Für Krypto-Entwickler ist das Risiko besonders hoch. Gestohlene Schlüssel oder Zugangsdaten könnten direkt zu Wallet-Kompromittierungen oder Projektübernahmen führen. Entsprechend stufen Sicherheitsteams diese Kampagne als schwerwiegend ein.
Verbindungen zur Gruppe Famous Chollima
Ermittler ordnen die Aktivitäten der nordkoreanischen Hackeroperation „Famous Chollima“ zu. Die Gruppe wird von Sicherheitsfirmen seit mindestens 2018 beobachtet. Sie hat eine Historie gezielter Angriffe auf Entwickler, Krypto-Projekte und Finanzplattformen.
Jüngste Analysen deuten darauf hin, dass die Kampagne fortgeschrittene Verschleierungstechniken einsetzt. Einige Berichte erwähnen Steganografie-Methoden, bei denen Command-and-Control-Daten in scheinbar harmlosen Texten versteckt werden. Zudem ist die Malware-Infrastruktur offenbar über mehrere Hosting-Dienste verteilt, was Abschaltungen erschwert. Dieses Muster entspricht früheren nordkoreanischen Operationen, die auf langfristige Infiltration statt auf schnelle Angriffe setzen.
Entwickler sollen wachsam bleiben
Sicherheitsexperten raten Entwicklern, Paketquellen vor der Installation von Abhängigkeiten sorgfältig zu prüfen.

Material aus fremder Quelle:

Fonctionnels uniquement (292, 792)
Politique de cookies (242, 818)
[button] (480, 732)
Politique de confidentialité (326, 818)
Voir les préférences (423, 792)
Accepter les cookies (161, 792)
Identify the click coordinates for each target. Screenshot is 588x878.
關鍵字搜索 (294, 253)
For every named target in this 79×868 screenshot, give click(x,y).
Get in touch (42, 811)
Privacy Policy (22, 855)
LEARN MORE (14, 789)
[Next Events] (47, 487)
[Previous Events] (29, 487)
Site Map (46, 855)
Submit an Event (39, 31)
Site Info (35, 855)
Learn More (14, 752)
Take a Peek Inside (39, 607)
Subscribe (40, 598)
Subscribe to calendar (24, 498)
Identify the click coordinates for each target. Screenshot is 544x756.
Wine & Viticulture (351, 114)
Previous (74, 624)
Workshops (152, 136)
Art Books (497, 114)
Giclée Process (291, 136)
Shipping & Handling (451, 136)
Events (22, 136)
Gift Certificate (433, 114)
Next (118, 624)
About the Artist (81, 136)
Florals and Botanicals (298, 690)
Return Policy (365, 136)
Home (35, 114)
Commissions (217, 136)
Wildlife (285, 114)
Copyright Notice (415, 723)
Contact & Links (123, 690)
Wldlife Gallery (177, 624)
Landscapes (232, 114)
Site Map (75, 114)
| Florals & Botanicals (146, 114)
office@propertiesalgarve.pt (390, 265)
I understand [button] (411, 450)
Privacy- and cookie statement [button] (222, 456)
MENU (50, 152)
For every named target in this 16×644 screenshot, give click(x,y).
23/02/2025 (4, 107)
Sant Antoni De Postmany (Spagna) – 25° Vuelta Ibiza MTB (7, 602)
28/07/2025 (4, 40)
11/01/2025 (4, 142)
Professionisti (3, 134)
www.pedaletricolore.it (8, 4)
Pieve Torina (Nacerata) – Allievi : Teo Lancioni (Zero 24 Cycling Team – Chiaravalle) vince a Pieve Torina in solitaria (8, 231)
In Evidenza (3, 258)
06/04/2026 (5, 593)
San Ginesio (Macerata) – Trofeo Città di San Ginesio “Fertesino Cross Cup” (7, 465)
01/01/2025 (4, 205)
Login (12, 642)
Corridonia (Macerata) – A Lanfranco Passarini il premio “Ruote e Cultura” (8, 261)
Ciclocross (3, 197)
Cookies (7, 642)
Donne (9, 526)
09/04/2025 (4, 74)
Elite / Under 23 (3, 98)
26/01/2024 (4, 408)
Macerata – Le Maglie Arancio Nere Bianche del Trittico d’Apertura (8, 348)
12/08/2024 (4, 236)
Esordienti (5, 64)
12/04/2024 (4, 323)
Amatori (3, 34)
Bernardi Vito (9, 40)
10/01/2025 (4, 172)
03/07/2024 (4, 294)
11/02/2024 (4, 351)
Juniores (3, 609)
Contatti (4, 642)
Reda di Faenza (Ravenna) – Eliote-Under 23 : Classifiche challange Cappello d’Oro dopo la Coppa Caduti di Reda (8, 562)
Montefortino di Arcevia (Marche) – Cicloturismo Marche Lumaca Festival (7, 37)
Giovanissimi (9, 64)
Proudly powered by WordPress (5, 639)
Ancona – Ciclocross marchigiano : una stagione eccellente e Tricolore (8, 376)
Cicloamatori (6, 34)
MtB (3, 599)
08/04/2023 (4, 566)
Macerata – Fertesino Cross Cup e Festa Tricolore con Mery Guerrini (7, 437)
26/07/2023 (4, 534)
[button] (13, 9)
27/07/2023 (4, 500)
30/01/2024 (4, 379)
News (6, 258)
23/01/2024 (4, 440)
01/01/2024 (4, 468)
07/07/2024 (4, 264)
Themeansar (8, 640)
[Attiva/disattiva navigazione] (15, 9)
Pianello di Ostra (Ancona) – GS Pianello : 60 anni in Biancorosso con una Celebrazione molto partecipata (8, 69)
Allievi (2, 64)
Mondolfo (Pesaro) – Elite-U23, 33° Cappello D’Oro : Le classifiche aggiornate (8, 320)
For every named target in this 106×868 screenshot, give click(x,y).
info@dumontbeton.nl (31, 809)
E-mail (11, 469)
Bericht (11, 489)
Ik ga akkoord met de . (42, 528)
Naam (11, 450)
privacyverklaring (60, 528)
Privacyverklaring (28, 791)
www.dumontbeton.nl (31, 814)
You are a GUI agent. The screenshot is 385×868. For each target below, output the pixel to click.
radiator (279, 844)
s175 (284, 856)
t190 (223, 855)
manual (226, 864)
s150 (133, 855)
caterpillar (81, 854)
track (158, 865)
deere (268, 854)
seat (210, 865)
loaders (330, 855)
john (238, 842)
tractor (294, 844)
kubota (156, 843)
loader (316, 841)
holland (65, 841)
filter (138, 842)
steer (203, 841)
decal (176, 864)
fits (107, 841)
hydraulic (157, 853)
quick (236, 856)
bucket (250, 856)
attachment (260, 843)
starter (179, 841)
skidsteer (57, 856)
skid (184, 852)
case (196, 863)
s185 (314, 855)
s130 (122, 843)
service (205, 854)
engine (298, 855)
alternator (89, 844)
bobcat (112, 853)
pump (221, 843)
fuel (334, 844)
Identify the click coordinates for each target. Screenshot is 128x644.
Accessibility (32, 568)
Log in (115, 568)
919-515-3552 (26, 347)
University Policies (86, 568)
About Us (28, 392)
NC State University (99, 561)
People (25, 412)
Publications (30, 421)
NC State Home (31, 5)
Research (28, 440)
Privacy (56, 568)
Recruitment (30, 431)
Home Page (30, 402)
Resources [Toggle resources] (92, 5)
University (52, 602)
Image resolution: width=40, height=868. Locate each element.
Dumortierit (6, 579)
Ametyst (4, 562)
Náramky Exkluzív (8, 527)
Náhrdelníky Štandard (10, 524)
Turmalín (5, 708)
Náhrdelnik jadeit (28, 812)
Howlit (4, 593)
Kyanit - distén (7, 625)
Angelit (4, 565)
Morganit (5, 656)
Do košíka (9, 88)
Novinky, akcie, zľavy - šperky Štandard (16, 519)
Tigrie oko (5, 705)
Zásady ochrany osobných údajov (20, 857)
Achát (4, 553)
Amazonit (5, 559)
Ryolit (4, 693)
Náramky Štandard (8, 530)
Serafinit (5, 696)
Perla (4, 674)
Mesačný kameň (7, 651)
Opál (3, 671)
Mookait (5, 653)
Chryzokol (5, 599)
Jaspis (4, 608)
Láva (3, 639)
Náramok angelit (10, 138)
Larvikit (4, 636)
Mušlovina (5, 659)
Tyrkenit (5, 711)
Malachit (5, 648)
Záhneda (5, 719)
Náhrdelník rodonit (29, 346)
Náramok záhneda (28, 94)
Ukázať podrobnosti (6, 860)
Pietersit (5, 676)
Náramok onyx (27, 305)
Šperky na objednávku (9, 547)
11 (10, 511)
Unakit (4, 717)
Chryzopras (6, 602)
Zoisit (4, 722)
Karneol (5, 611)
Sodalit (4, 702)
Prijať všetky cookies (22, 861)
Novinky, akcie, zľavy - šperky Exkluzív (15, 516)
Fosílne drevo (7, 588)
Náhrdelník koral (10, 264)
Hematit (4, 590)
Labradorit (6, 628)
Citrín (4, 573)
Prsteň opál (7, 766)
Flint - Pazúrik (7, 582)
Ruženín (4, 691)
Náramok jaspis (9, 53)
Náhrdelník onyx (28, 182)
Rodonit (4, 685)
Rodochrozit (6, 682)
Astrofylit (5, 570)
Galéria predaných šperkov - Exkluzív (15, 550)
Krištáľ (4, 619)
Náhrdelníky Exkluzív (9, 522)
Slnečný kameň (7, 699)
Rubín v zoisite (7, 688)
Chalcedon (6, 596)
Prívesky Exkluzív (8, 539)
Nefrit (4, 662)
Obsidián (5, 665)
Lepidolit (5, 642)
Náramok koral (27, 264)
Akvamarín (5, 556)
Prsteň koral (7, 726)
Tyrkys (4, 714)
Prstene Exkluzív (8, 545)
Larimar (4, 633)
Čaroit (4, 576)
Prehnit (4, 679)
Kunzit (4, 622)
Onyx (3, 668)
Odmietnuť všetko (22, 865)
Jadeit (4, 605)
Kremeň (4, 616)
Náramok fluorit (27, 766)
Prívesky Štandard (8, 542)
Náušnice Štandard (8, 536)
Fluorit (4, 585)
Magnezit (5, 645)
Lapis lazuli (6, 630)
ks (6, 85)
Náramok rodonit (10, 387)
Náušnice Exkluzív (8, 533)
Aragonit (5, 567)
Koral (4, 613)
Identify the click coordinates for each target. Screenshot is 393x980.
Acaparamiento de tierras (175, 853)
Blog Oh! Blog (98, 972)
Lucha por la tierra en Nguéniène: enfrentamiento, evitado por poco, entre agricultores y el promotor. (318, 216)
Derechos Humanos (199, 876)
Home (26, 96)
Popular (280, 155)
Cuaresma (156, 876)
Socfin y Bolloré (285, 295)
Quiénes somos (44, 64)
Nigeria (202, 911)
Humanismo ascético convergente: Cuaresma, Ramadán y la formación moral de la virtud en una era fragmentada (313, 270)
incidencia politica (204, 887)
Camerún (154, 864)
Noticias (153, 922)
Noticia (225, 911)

Selbst kleine Projekte können zum Einfallstor für größere Lieferkettenangriffe werden. GoPlus warnte Nutzer ausdrücklich davor, die markierten Pakete zu installieren, und empfiehlt eine gründliche Überprüfung der Abhängigkeitsbäume. Teams sollten zudem Lockfiles, Audit-Tools und Laufzeitüberwachung aktivieren.
Der Vorfall ist eine weitere Erinnerung daran, dass Open-Source-Ökosysteme ein bevorzugtes Ziel staatlich unterstützter Hacker bleiben. Mit dem Wachstum von Web3- und Krypto-Entwicklung steigen auch die Risiken. Experten zufolge bleibt grundlegende Sicherheitsdisziplin – Pakete prüfen und Vertrauen begrenzen – derzeit die wirksamste Verteidigung.